== Data supplied

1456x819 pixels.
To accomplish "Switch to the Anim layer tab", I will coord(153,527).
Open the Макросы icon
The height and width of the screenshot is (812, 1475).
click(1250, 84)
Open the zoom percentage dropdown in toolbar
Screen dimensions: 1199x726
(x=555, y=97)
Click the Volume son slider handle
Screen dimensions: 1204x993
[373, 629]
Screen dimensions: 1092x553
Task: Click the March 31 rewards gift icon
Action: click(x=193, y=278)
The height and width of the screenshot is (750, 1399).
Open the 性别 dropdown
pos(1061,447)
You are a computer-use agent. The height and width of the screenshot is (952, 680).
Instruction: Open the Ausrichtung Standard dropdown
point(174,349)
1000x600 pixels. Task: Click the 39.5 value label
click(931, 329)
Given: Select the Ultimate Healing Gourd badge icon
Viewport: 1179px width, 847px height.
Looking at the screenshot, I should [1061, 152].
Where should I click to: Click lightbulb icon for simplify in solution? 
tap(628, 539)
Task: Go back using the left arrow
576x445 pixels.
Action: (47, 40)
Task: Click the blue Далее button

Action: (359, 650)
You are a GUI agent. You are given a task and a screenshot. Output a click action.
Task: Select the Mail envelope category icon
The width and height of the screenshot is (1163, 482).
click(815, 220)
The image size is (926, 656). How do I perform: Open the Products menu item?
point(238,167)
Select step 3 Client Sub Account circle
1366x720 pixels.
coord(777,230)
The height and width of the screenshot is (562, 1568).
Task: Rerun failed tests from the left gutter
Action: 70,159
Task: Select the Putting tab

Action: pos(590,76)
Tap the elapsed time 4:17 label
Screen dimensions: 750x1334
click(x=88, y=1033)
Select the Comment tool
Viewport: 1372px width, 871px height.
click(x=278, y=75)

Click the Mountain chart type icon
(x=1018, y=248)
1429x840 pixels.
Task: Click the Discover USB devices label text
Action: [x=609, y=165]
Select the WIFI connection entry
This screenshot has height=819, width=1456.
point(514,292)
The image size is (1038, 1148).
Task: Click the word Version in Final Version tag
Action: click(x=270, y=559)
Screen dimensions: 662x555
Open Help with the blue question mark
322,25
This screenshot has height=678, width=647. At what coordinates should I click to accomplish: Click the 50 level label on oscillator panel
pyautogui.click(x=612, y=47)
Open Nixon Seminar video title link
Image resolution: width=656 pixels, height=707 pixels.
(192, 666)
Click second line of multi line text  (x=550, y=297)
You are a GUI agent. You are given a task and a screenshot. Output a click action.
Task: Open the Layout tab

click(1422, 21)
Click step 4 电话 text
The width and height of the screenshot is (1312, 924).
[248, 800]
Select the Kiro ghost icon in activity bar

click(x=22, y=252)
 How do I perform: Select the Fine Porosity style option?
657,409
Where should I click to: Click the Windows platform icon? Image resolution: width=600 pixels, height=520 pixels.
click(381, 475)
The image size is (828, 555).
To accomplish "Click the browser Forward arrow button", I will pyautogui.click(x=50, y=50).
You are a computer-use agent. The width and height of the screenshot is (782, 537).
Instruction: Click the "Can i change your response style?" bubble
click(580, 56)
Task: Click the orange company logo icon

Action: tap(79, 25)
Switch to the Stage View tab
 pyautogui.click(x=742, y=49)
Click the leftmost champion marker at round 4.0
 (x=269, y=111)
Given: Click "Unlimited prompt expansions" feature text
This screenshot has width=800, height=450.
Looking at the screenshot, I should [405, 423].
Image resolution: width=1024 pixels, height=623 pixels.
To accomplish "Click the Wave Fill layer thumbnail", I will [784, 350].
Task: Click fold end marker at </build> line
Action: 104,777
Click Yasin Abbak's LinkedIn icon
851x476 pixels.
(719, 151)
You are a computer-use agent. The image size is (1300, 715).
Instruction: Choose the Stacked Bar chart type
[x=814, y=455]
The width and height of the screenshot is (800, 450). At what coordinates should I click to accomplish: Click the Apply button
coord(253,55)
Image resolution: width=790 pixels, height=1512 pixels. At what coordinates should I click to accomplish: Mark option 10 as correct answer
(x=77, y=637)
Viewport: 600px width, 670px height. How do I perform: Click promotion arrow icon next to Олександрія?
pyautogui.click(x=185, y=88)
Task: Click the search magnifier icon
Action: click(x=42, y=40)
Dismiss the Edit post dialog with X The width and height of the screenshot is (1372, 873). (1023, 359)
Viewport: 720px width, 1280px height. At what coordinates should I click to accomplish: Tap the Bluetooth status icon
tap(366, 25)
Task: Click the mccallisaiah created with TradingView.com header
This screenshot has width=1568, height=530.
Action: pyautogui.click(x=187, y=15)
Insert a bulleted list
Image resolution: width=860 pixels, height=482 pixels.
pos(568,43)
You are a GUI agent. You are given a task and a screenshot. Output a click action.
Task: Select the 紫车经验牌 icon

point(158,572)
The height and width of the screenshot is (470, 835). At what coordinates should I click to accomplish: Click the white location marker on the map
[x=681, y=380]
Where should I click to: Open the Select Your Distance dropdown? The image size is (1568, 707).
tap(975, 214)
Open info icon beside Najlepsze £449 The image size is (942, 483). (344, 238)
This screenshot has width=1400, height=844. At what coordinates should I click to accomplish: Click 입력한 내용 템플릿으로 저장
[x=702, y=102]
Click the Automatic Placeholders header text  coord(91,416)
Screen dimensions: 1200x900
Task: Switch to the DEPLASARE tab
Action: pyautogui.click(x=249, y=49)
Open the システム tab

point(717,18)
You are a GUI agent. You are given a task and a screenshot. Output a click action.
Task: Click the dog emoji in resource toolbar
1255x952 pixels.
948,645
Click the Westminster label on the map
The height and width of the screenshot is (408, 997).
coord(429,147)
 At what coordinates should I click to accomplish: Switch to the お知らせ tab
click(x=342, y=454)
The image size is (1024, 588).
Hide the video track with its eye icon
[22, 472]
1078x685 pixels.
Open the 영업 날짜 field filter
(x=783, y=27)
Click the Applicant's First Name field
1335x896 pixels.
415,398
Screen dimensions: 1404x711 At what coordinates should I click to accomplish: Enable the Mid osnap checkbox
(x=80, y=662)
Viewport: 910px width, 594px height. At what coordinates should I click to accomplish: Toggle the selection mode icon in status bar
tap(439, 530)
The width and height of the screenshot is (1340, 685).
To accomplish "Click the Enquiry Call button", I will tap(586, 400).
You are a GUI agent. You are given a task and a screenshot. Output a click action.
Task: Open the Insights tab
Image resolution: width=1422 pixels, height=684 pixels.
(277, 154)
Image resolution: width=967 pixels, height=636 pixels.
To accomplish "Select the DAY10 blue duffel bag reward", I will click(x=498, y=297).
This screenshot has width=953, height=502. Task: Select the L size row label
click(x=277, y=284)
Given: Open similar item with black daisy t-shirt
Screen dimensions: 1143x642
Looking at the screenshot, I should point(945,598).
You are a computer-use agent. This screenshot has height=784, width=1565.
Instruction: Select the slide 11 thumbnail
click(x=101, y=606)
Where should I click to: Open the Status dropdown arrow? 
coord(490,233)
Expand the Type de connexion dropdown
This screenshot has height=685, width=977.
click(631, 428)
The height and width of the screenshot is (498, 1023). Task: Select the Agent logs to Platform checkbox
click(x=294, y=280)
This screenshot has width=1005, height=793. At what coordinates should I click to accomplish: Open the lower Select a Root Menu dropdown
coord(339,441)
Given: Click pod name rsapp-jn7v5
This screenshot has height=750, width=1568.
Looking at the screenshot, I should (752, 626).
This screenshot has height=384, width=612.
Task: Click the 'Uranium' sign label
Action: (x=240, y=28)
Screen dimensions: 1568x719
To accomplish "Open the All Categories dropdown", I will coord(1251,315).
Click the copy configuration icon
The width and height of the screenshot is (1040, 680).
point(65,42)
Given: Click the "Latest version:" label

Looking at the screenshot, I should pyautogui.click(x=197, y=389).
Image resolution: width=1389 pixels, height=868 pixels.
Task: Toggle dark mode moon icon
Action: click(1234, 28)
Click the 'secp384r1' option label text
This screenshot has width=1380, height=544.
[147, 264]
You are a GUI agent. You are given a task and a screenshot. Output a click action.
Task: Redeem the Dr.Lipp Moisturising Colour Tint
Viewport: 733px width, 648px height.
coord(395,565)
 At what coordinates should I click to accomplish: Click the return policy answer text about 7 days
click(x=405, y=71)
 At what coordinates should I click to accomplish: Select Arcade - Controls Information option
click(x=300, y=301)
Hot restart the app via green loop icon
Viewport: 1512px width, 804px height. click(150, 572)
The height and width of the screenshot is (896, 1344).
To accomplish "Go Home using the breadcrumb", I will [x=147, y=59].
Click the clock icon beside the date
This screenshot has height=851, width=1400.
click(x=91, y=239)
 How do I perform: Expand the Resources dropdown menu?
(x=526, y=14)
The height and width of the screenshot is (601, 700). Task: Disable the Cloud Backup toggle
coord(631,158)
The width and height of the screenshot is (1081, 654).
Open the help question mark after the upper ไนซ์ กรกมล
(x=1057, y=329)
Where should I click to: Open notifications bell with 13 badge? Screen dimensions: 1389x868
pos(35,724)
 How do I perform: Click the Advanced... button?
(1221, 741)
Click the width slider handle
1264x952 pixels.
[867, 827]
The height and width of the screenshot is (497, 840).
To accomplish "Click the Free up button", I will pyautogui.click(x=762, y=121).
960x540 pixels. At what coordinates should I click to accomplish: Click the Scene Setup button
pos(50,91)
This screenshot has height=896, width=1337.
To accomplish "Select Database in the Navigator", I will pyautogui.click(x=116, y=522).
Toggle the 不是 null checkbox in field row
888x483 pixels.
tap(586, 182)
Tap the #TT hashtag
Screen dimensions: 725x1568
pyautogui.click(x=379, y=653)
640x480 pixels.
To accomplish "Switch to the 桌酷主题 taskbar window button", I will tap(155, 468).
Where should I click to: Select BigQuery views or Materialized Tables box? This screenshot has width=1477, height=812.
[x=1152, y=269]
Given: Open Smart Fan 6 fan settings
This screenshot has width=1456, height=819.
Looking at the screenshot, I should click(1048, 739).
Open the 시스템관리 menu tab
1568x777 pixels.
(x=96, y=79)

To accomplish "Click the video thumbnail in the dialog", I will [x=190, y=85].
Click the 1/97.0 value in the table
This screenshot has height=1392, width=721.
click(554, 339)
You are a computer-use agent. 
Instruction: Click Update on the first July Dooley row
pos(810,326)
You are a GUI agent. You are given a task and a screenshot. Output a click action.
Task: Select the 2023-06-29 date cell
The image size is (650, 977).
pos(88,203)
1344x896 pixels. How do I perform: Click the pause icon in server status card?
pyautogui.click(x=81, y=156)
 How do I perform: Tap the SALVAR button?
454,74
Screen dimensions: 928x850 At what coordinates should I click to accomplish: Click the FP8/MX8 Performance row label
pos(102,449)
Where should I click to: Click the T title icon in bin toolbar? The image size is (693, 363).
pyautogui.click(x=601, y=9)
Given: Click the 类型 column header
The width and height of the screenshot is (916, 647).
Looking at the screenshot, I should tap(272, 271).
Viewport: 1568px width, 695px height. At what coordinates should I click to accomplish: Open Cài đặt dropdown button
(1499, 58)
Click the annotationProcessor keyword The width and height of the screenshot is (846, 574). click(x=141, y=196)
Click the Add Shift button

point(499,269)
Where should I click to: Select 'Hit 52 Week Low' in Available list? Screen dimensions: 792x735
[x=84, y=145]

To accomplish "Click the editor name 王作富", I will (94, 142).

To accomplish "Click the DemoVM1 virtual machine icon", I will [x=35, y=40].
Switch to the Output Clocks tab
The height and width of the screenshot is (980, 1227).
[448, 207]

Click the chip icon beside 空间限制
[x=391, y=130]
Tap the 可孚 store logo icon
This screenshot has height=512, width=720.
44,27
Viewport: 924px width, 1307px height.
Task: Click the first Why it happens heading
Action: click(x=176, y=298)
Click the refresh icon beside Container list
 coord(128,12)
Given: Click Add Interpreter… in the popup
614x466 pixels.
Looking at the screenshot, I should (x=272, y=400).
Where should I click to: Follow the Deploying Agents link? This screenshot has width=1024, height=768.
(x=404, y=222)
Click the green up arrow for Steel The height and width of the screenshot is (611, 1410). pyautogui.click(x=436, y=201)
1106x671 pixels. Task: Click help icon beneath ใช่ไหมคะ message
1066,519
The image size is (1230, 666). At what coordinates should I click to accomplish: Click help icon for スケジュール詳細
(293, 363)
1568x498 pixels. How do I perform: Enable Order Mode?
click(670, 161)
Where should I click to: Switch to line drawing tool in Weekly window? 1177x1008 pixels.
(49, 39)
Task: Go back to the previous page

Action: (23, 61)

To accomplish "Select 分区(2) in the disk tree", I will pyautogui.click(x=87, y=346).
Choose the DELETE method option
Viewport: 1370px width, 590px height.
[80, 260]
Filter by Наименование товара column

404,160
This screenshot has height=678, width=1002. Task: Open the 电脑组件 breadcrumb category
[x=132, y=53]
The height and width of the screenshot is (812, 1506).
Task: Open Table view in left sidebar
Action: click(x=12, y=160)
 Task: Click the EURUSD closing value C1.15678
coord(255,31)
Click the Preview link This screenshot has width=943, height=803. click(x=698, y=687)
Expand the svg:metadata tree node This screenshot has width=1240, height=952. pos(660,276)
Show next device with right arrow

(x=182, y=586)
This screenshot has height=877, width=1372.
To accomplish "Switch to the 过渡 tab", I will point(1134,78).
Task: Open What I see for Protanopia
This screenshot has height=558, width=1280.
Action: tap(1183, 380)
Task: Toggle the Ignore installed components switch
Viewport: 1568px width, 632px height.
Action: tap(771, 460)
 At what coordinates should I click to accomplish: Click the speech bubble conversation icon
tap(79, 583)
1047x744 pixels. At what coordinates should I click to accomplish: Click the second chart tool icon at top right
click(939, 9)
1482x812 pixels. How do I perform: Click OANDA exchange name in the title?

====

What you need to do = Print the lines of the listing above exactly as they appear, beginning with the line that contains "Image resolution: width=790" and ending with the line that contains "tap(366, 25)".

Answer to the problem =
Image resolution: width=790 pixels, height=1512 pixels. At what coordinates should I click to accomplish: Mark option 10 as correct answer
(x=77, y=637)
Viewport: 600px width, 670px height. How do I perform: Click promotion arrow icon next to Олександрія?
pyautogui.click(x=185, y=88)
Task: Click the search magnifier icon
Action: click(x=42, y=40)
Dismiss the Edit post dialog with X The width and height of the screenshot is (1372, 873). (1023, 359)
Viewport: 720px width, 1280px height. At what coordinates should I click to accomplish: Tap the Bluetooth status icon
tap(366, 25)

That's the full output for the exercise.